UknownM · 23/05/2026 09:09

Net migration to the UK in the year ending December 2025 was 171,000. Last year it was 331,000. That is a 48% year-on-year drop and the lowest annual figure since 2012 outside the Covid period.

Net migration peaked at 944,000 in early 2023, so the cumulative fall is about 773,000 in under three years.

The breakdown is worth a look:

  • Non-EU+ net migration: 350,000 (down from 511,000)
  • EU+ net migration: minus 42,000 (more EU citizens left than arrived)
  • British nationals: minus 136,000 (more Brits left than returned)

Among non-EU+ arrivals: study 294,000, work 146,000 (down 47% year on year), asylum 88,000, family roughly 44,000.

The two policy levers driving the work-route fall: care worker recruitment from overseas was closed to new applicants in March 2024 by the previous government and kept closed by Labour. Skilled Worker visa salary threshold was raised from £26,200 to £38,700 from April 2024, also Conservative-set and Labour-continued.

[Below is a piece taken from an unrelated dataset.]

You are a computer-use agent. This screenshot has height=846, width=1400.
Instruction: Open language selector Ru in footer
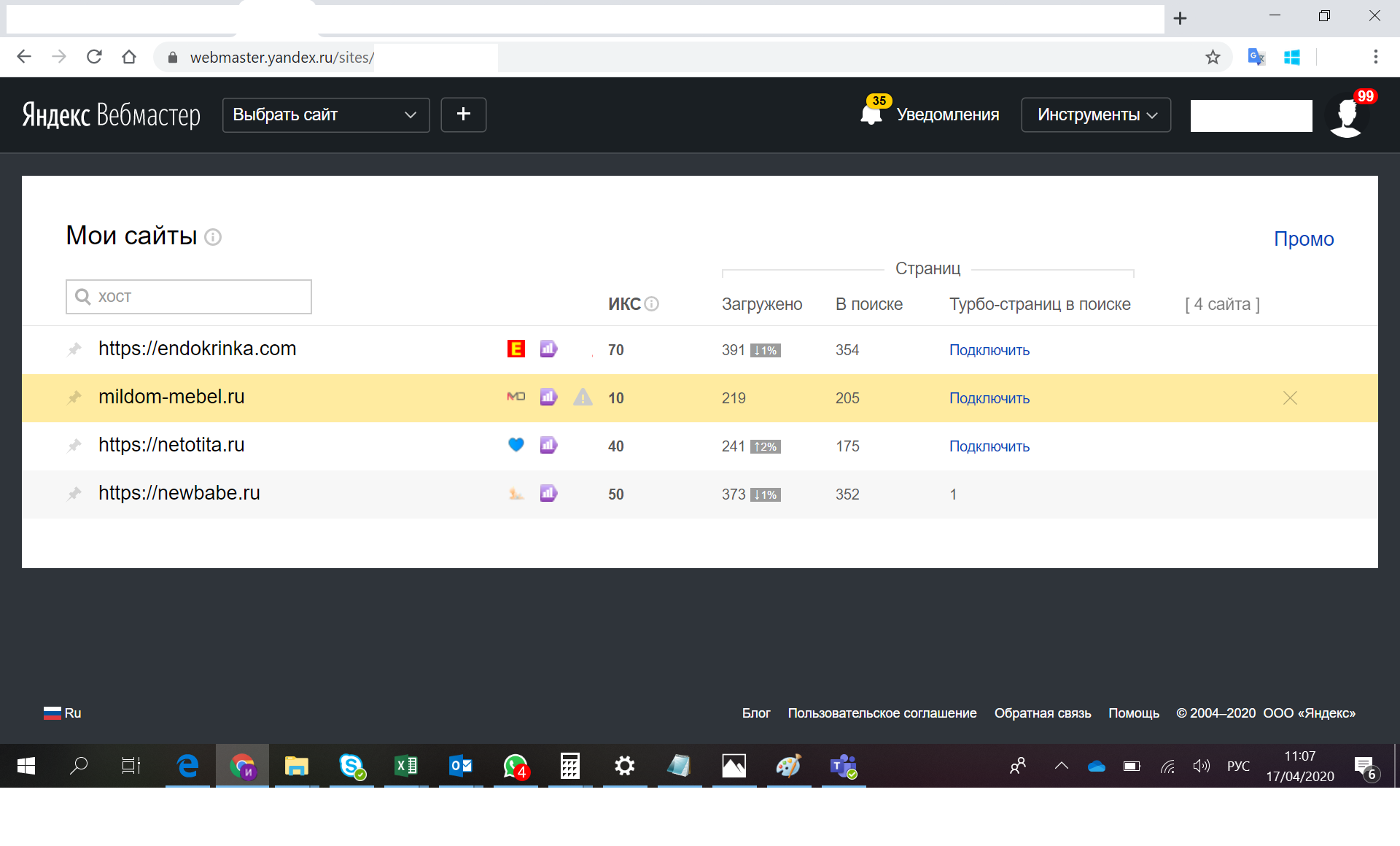point(63,713)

So both governments get to claim some of this. Whether the political read is "Labour halved migration" or "Conservative tightening finally worked" depends on where you measure from.

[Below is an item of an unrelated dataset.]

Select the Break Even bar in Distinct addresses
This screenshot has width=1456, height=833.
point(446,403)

Wrote up the full numbers + breakdown here: trendingsheet.com/article/uk-net-migration-2025-ons-171000-48-percent-drop

Anyone working in care or higher ed seeing knock-on effects in the labour market yet?

OP posts:
ShetlandishMum · 23/05/2026 09:11

Low paying hard job always suffer. Most people don't want them.
Findind a good carerer is a bit like gold dust. And I understand why.